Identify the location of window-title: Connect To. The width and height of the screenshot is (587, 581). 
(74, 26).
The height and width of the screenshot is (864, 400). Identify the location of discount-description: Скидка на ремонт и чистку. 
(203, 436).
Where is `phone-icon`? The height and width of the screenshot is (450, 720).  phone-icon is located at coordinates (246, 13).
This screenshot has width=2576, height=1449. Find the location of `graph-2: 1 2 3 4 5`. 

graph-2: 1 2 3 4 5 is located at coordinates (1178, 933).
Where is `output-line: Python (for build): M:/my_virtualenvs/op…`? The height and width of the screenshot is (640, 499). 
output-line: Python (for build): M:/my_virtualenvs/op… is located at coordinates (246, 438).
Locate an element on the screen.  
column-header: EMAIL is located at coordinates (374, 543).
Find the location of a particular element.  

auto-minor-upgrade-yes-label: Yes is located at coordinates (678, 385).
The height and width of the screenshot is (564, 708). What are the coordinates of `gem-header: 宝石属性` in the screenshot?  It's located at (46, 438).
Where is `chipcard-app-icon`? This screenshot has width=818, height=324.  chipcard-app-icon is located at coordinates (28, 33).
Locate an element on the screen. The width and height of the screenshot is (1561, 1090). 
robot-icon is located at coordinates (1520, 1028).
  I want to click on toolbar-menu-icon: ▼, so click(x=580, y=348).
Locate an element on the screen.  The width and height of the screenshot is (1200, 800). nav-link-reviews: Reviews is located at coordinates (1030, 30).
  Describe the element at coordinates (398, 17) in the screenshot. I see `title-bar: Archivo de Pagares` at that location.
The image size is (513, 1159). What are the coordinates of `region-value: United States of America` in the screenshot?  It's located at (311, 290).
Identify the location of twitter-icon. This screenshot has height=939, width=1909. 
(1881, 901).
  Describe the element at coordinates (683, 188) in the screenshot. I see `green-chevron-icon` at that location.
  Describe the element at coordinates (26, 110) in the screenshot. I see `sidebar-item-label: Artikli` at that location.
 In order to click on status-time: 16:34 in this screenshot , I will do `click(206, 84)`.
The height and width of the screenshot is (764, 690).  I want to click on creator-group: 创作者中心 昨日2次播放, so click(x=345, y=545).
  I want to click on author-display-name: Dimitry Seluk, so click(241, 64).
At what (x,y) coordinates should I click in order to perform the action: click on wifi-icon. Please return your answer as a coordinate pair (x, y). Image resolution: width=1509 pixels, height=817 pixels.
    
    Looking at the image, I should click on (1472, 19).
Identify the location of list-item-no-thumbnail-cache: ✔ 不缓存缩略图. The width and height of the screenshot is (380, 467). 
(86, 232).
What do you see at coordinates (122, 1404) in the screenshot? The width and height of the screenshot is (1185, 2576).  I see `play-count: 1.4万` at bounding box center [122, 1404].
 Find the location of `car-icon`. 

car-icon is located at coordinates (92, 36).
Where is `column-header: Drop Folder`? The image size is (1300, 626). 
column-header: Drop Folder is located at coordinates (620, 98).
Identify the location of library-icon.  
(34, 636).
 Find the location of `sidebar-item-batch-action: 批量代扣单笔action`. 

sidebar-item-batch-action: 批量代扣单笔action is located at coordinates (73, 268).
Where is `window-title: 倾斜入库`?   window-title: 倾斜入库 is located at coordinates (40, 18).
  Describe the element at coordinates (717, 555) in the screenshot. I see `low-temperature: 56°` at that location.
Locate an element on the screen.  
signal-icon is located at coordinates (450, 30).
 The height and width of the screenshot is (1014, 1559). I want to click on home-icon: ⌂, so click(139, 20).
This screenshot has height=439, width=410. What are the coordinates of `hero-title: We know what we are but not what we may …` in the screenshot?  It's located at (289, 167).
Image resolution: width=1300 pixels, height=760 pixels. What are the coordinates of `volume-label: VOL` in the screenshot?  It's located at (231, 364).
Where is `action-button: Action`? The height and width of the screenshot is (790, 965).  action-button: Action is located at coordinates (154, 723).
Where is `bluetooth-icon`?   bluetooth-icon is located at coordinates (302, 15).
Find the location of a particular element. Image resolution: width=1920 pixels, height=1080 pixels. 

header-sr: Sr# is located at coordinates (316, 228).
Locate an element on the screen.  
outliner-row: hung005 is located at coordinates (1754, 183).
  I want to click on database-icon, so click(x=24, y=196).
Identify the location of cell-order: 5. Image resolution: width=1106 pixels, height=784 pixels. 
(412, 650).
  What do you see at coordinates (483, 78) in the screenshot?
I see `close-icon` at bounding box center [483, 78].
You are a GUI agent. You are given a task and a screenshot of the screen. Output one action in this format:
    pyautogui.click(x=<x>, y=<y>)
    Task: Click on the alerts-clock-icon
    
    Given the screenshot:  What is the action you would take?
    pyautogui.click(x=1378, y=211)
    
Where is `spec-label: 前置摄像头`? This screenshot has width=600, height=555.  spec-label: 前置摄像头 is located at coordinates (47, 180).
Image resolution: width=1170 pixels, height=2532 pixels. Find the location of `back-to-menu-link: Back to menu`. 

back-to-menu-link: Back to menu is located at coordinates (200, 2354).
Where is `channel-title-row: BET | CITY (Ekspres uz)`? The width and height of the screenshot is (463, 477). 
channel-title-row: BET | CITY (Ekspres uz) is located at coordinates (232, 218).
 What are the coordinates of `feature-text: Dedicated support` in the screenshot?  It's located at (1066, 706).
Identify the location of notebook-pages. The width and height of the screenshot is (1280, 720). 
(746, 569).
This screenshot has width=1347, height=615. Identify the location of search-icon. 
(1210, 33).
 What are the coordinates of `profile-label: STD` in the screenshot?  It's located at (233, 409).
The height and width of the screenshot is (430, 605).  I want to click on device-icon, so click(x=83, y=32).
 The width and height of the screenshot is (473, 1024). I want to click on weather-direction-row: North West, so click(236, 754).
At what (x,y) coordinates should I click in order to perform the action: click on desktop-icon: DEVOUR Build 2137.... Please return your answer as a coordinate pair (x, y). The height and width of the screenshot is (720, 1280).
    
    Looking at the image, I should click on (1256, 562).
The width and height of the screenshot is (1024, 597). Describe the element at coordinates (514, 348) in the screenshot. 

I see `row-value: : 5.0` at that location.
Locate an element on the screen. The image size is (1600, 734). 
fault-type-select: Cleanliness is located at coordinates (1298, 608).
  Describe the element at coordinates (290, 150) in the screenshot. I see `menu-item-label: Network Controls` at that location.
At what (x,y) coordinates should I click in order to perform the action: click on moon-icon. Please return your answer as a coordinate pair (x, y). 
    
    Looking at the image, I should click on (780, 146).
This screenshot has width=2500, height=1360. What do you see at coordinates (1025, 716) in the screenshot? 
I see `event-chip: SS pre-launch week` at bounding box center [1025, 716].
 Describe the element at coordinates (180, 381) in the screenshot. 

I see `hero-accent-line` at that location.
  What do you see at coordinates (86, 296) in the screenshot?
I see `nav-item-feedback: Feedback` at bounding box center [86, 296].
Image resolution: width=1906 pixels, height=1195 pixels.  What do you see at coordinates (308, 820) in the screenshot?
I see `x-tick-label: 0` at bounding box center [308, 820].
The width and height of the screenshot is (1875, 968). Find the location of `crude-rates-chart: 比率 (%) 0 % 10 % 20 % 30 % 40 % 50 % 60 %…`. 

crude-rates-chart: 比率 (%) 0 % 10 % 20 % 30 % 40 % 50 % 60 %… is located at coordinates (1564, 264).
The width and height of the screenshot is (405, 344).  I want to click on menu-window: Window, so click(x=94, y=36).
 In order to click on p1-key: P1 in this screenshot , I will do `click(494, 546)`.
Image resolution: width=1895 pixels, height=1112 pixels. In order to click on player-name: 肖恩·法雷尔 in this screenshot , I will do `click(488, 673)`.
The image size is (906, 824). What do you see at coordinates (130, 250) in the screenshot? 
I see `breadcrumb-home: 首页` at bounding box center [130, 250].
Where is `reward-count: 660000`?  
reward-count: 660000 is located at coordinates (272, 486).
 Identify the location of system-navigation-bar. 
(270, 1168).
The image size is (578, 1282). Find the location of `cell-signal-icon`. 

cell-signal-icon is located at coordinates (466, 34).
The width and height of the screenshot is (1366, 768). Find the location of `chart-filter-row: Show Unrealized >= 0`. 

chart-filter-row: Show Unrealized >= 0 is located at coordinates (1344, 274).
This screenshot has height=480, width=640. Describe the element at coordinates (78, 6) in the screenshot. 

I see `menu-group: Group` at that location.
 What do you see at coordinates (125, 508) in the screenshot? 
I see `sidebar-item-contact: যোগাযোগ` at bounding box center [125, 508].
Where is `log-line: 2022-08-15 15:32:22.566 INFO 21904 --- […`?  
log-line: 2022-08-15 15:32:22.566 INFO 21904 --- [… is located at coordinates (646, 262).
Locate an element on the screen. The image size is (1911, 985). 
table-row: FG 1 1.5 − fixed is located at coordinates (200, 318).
== == ==
YOUR TASK:
Rewrite the rows from the start through the line that contains "output-line: Python (for build): M:/my_virtualenvs/op… is", swapping "screenshot" for "screen capture" and leaving everything else untouched.

ANSWER TO THE PROBLEM:
Identify the location of window-title: Connect To. The width and height of the screen capture is (587, 581). 
(74, 26).
The height and width of the screen capture is (864, 400). Identify the location of discount-description: Скидка на ремонт и чистку. 
(203, 436).
Where is `phone-icon`? The height and width of the screen capture is (450, 720).  phone-icon is located at coordinates (246, 13).
This screen capture has width=2576, height=1449. Find the location of `graph-2: 1 2 3 4 5`. 

graph-2: 1 2 3 4 5 is located at coordinates (1178, 933).
Where is `output-line: Python (for build): M:/my_virtualenvs/op…`? The height and width of the screen capture is (640, 499). 
output-line: Python (for build): M:/my_virtualenvs/op… is located at coordinates (246, 438).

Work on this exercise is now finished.